_Work to complete:_ Print exactly the lines from the one containing "This screenshot has" through the last line of the records below, both included, and nothing else; omit any pictures.

_Available records:_
━━━━

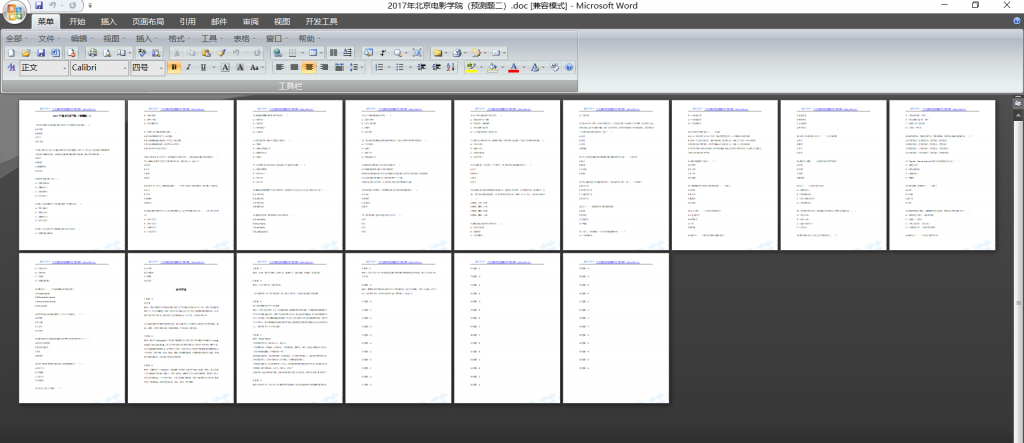
Task: Toggle Italic formatting
Action: (x=189, y=67)
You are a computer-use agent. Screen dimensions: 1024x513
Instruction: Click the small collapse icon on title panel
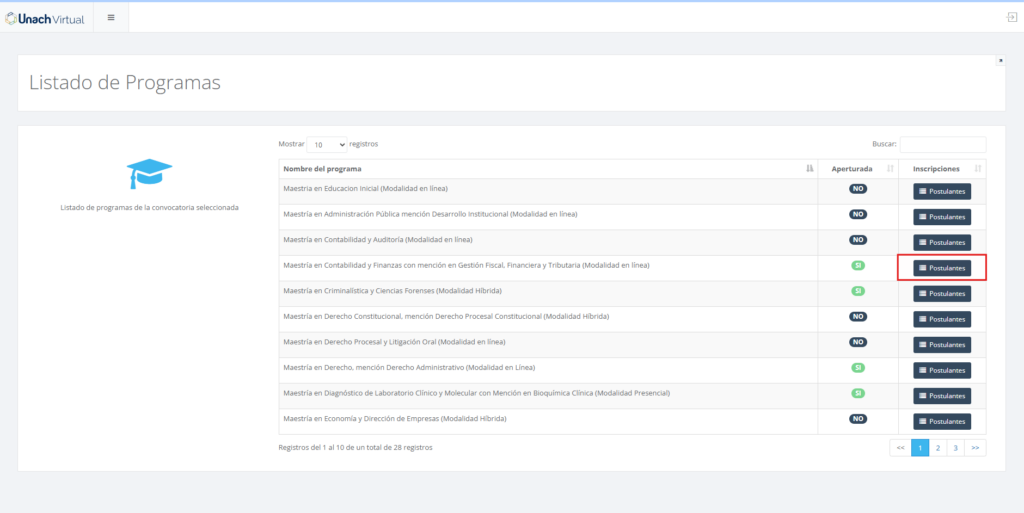[x=1000, y=61]
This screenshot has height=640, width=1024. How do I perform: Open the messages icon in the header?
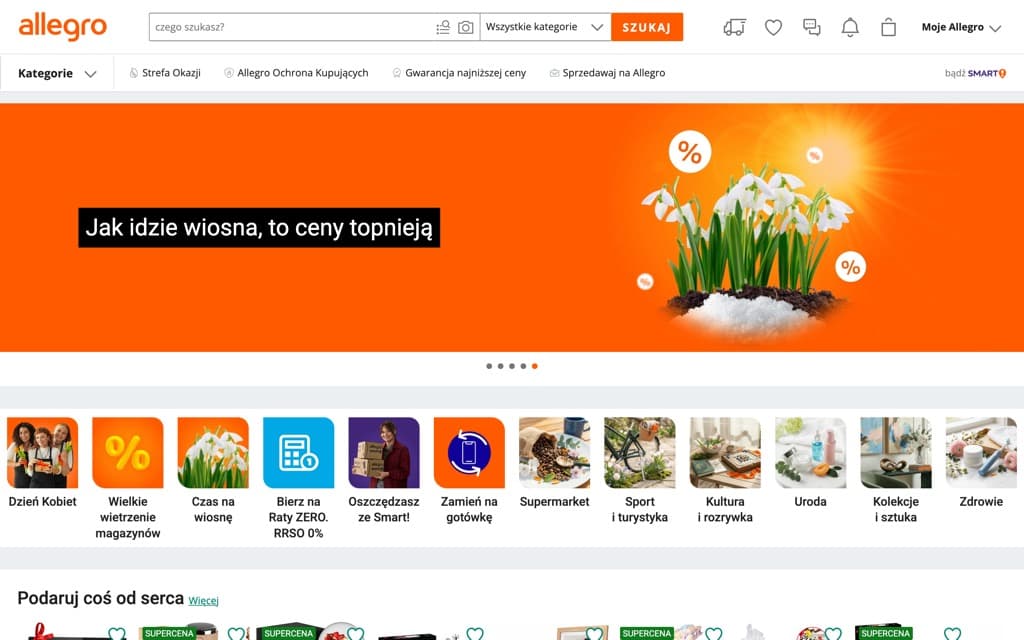(812, 27)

━━━━

_Output of the task:_
This screenshot has height=640, width=1024. How do I perform: Open the messages icon in the header?
(812, 27)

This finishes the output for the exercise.